▶ [WORK REQUEST]: Your answer must consist of exactly the lines below, starting with the line with "This screenshot has width=1080, height=471." and going on through the line with "the date 11", and nothing else.

▶ [TASK MATERIAL]:
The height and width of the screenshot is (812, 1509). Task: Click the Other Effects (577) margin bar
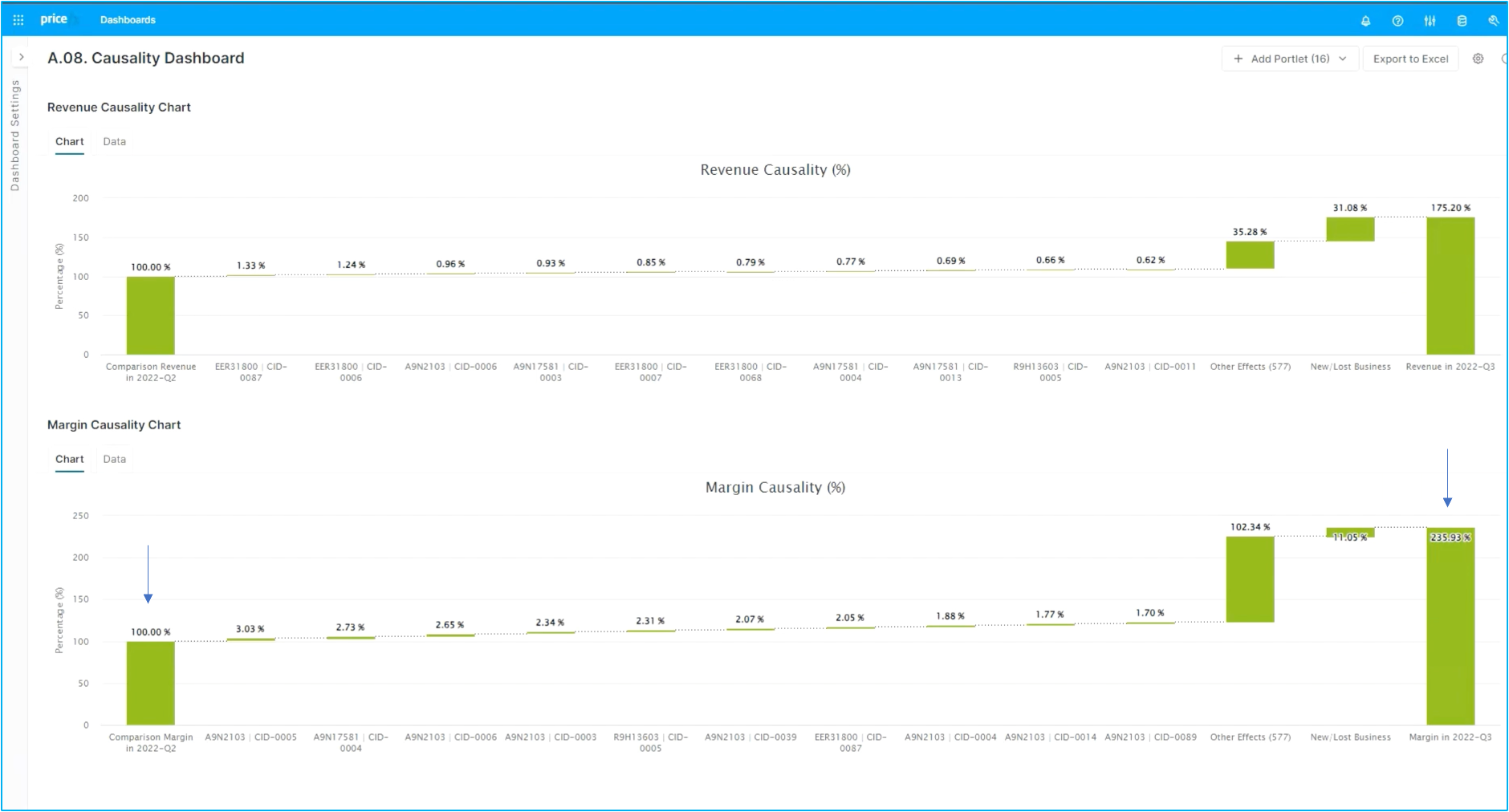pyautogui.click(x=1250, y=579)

...

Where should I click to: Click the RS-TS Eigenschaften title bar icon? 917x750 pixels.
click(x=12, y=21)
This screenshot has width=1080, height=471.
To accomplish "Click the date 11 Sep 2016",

* * *

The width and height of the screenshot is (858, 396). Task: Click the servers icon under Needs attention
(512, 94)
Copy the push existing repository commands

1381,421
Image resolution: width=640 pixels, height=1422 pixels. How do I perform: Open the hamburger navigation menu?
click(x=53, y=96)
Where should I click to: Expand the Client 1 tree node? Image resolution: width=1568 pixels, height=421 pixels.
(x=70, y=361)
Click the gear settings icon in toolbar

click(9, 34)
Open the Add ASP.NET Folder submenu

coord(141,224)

▶ [PROBLEM SOLUTION]:
This screenshot has width=1080, height=471.
To accomplish "Click the date 11 Sep 2016",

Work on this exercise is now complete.